== Problem details ==
From the line containing "This screenshot has width=634, height=480." down to the final line of the entries below, quote every line verbatim. Exclude pictures.
━━ Provided data
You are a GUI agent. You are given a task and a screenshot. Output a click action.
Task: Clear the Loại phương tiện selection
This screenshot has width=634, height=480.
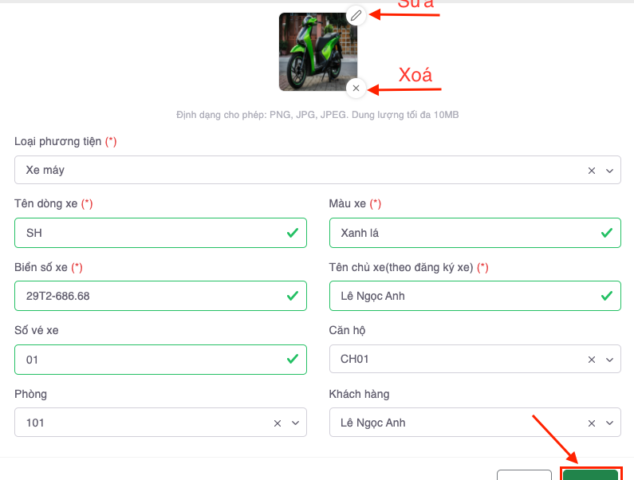[x=592, y=170]
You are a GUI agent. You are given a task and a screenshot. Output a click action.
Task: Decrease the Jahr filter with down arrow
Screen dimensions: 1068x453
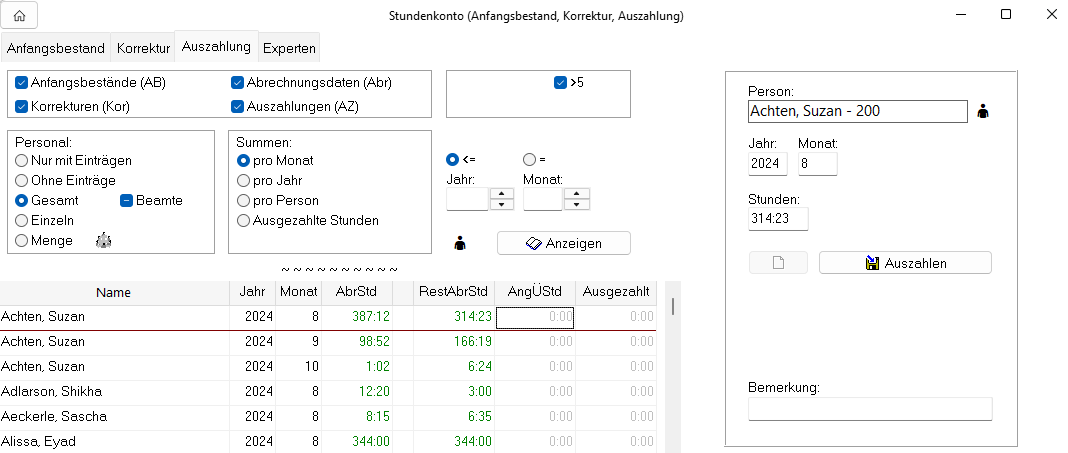[x=501, y=205]
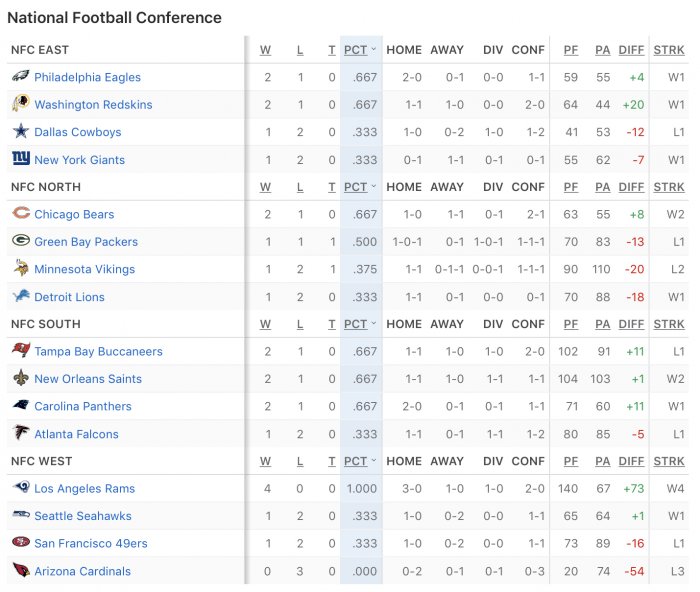Sort NFC East by W column header
Screen dimensions: 700x592
pyautogui.click(x=265, y=50)
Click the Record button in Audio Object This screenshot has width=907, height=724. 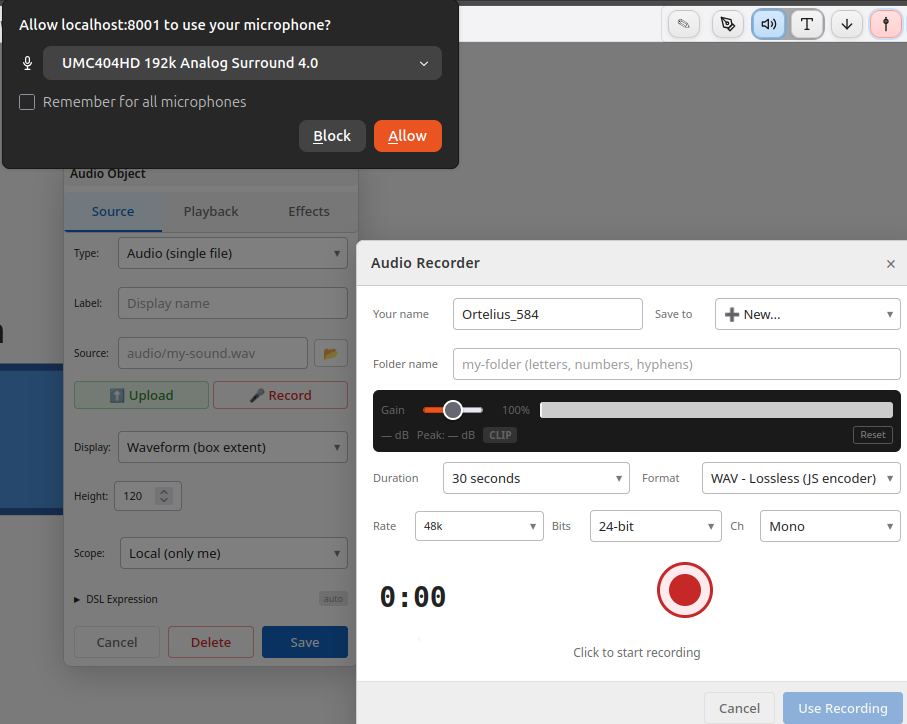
━━━━
== Exercise solution ==
This screenshot has width=634, height=480.
[x=592, y=170]
You are a GUI agent. You are given a task and a screenshot. Output a click action.
Task: Decrease the Jahr filter with down arrow
Screen dimensions: 1068x453
[x=501, y=205]
Sort NFC East by W column header
Screen dimensions: 700x592
pyautogui.click(x=265, y=50)
Click the Record button in Audio Object This screenshot has width=907, height=724. 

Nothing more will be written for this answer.